- What to work on:
Your task is to transcribe the entries exactly.
**** Stored data ****
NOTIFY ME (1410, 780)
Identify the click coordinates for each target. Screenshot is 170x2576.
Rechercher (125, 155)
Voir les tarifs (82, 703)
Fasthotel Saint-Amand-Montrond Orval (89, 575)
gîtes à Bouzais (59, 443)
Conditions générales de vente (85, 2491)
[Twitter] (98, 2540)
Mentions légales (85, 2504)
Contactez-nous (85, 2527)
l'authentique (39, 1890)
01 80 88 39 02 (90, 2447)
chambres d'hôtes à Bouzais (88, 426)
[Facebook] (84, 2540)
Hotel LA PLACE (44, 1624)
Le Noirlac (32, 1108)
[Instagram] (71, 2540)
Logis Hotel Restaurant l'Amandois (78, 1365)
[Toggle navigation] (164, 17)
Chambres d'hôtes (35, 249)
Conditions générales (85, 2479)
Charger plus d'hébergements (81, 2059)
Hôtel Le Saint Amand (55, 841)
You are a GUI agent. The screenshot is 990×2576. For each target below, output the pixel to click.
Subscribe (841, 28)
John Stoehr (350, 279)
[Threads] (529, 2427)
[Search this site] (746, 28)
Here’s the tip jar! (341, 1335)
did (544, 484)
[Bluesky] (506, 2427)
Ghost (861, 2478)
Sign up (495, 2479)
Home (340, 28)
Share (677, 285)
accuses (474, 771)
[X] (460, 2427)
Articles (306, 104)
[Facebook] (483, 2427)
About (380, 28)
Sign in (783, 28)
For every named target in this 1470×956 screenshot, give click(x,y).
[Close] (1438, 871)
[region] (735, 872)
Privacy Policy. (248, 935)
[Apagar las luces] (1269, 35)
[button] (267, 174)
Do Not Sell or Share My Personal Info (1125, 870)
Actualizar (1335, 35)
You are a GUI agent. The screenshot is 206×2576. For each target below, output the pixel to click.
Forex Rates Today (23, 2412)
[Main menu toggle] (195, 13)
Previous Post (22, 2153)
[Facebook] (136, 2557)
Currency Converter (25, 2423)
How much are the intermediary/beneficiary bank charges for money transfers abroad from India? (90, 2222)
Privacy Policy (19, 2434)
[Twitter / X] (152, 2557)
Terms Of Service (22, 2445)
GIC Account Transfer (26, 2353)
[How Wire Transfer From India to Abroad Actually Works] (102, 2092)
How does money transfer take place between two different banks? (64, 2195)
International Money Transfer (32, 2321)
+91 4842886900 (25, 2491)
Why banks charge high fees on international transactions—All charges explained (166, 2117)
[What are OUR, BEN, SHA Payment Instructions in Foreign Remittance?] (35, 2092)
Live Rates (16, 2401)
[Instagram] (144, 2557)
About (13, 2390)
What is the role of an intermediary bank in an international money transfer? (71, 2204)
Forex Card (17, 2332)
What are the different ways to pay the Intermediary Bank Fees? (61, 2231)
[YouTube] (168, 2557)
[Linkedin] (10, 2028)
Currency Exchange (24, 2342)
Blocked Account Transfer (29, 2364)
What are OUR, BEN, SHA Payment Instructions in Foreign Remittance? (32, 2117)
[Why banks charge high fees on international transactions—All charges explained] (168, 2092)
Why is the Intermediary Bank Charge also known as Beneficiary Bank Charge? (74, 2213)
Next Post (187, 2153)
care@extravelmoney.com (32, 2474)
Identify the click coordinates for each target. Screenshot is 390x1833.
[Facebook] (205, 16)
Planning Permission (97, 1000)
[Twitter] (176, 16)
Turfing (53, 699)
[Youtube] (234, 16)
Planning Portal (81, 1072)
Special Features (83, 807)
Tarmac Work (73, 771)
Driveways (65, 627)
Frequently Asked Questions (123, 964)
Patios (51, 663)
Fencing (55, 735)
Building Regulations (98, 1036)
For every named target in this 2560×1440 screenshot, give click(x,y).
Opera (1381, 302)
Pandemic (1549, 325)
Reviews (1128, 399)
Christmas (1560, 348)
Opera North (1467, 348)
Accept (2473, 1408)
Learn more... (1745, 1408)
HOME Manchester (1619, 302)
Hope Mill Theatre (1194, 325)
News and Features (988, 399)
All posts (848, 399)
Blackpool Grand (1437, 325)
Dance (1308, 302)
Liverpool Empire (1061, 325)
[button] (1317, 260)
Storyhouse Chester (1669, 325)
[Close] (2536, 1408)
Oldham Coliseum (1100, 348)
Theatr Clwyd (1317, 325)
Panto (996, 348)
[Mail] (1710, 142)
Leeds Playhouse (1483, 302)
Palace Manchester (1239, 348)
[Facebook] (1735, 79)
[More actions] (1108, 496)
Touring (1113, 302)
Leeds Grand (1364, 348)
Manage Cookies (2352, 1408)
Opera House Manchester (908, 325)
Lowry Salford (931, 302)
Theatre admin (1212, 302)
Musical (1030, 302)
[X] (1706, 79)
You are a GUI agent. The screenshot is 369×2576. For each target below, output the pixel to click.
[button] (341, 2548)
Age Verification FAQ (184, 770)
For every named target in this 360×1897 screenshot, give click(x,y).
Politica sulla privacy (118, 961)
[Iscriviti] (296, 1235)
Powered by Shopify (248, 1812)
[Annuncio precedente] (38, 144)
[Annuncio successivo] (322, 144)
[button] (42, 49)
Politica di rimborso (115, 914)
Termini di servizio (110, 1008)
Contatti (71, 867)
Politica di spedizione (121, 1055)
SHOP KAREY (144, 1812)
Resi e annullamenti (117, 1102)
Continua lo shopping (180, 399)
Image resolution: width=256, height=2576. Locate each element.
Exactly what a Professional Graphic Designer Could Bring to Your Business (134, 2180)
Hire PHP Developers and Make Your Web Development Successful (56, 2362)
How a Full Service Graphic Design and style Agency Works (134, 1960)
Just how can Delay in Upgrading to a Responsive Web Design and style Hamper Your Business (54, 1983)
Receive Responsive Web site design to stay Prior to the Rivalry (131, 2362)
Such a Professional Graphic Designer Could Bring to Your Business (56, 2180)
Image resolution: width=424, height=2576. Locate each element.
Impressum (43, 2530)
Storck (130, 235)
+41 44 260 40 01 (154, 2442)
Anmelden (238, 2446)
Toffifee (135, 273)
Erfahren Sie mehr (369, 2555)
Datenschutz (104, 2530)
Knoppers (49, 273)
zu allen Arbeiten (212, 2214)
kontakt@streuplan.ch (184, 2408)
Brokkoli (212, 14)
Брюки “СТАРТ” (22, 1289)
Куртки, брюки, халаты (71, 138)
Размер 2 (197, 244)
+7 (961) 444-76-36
****
- Answer area:
NOTIFY ME (1410, 780)
Identify the click coordinates for each target. Screenshot is 170x2576.
Rechercher (125, 155)
Voir les tarifs (82, 703)
Fasthotel Saint-Amand-Montrond Orval (89, 575)
gîtes à Bouzais (59, 443)
Conditions générales de vente (85, 2491)
[Twitter] (98, 2540)
Mentions légales (85, 2504)
Contactez-nous (85, 2527)
l'authentique (39, 1890)
01 80 88 39 02 (90, 2447)
chambres d'hôtes à Bouzais (88, 426)
[Facebook] (84, 2540)
Hotel LA PLACE (44, 1624)
Le Noirlac (32, 1108)
[Instagram] (71, 2540)
Logis Hotel Restaurant l'Amandois (78, 1365)
[Toggle navigation] (164, 17)
Chambres d'hôtes (35, 249)
Conditions générales (85, 2479)
Charger plus d'hébergements (81, 2059)
Hôtel Le Saint Amand (55, 841)
You are a GUI agent. The screenshot is 990×2576. For each target below, output the pixel to click.
Subscribe (841, 28)
John Stoehr (350, 279)
[Threads] (529, 2427)
[Search this site] (746, 28)
Here’s the tip jar! (341, 1335)
did (544, 484)
[Bluesky] (506, 2427)
Ghost (861, 2478)
Sign up (495, 2479)
Home (340, 28)
Share (677, 285)
accuses (474, 771)
[X] (460, 2427)
Articles (306, 104)
[Facebook] (483, 2427)
About (380, 28)
Sign in (783, 28)
For every named target in this 1470×956 screenshot, give click(x,y).
[Close] (1438, 871)
[region] (735, 872)
Privacy Policy. (248, 935)
[Apagar las luces] (1269, 35)
[button] (267, 174)
Do Not Sell or Share My Personal Info (1125, 870)
Actualizar (1335, 35)
You are a GUI agent. The screenshot is 206×2576. For each target below, output the pixel to click.
Forex Rates Today (23, 2412)
[Main menu toggle] (195, 13)
Previous Post (22, 2153)
[Facebook] (136, 2557)
Currency Converter (25, 2423)
How much are the intermediary/beneficiary bank charges for money transfers abroad from India? (90, 2222)
Privacy Policy (19, 2434)
[Twitter / X] (152, 2557)
Terms Of Service (22, 2445)
GIC Account Transfer (26, 2353)
[How Wire Transfer From India to Abroad Actually Works] (102, 2092)
How does money transfer take place between two different banks? (64, 2195)
International Money Transfer (32, 2321)
+91 4842886900 (25, 2491)
Why banks charge high fees on international transactions—All charges explained (166, 2117)
[What are OUR, BEN, SHA Payment Instructions in Foreign Remittance?] (35, 2092)
Live Rates (16, 2401)
[Instagram] (144, 2557)
About (13, 2390)
What is the role of an intermediary bank in an international money transfer? (71, 2204)
Forex Card (17, 2332)
What are the different ways to pay the Intermediary Bank Fees? (61, 2231)
[YouTube] (168, 2557)
[Linkedin] (10, 2028)
Currency Exchange (24, 2342)
Blocked Account Transfer (29, 2364)
What are OUR, BEN, SHA Payment Instructions in Foreign Remittance? (32, 2117)
[Why banks charge high fees on international transactions—All charges explained] (168, 2092)
Why is the Intermediary Bank Charge also known as Beneficiary Bank Charge? (74, 2213)
Next Post (187, 2153)
care@extravelmoney.com (32, 2474)
Identify the click coordinates for each target. Screenshot is 390x1833.
[Facebook] (205, 16)
Planning Permission (97, 1000)
[Twitter] (176, 16)
Turfing (53, 699)
[Youtube] (234, 16)
Planning Portal (81, 1072)
Special Features (83, 807)
Tarmac Work (73, 771)
Driveways (65, 627)
Frequently Asked Questions (123, 964)
Patios (51, 663)
Fencing (55, 735)
Building Regulations (98, 1036)
For every named target in this 2560×1440 screenshot, give click(x,y).
Opera (1381, 302)
Pandemic (1549, 325)
Reviews (1128, 399)
Christmas (1560, 348)
Opera North (1467, 348)
Accept (2473, 1408)
Learn more... (1745, 1408)
HOME Manchester (1619, 302)
Hope Mill Theatre (1194, 325)
News and Features (988, 399)
All posts (848, 399)
Blackpool Grand (1437, 325)
Dance (1308, 302)
Liverpool Empire (1061, 325)
[button] (1317, 260)
Storyhouse Chester (1669, 325)
[Close] (2536, 1408)
Oldham Coliseum (1100, 348)
Theatr Clwyd (1317, 325)
Panto (996, 348)
[Mail] (1710, 142)
Leeds Playhouse (1483, 302)
Palace Manchester (1239, 348)
[Facebook] (1735, 79)
[More actions] (1108, 496)
Touring (1113, 302)
Leeds Grand (1364, 348)
Manage Cookies (2352, 1408)
Opera House Manchester (908, 325)
Lowry Salford (931, 302)
Theatre admin (1212, 302)
Musical (1030, 302)
[X] (1706, 79)
You are a GUI agent. The screenshot is 369×2576. For each target below, output the pixel to click.
[button] (341, 2548)
Age Verification FAQ (184, 770)
For every named target in this 360×1897 screenshot, give click(x,y).
Politica sulla privacy (118, 961)
[Iscriviti] (296, 1235)
Powered by Shopify (248, 1812)
[Annuncio precedente] (38, 144)
[Annuncio successivo] (322, 144)
[button] (42, 49)
Politica di rimborso (115, 914)
Termini di servizio (110, 1008)
Contatti (71, 867)
Politica di spedizione (121, 1055)
SHOP KAREY (144, 1812)
Resi e annullamenti (117, 1102)
Continua lo shopping (180, 399)
Image resolution: width=256, height=2576. Locate each element.
Exactly what a Professional Graphic Designer Could Bring to Your Business (134, 2180)
Hire PHP Developers and Make Your Web Development Successful (56, 2362)
How a Full Service Graphic Design and style Agency Works (134, 1960)
Just how can Delay in Upgrading to a Responsive Web Design and style Hamper Your Business (54, 1983)
Receive Responsive Web site design to stay Prior to the Rivalry (131, 2362)
Such a Professional Graphic Designer Could Bring to Your Business (56, 2180)
Image resolution: width=424, height=2576. Locate each element.
Impressum (43, 2530)
Storck (130, 235)
+41 44 260 40 01 (154, 2442)
Anmelden (238, 2446)
Toffifee (135, 273)
Erfahren Sie mehr (369, 2555)
Datenschutz (104, 2530)
Knoppers (49, 273)
zu allen Arbeiten (212, 2214)
kontakt@streuplan.ch (184, 2408)
Brokkoli (212, 14)
Брюки “СТАРТ” (22, 1289)
Куртки, брюки, халаты (71, 138)
Размер 2 (197, 244)
+7 (961) 444-76-36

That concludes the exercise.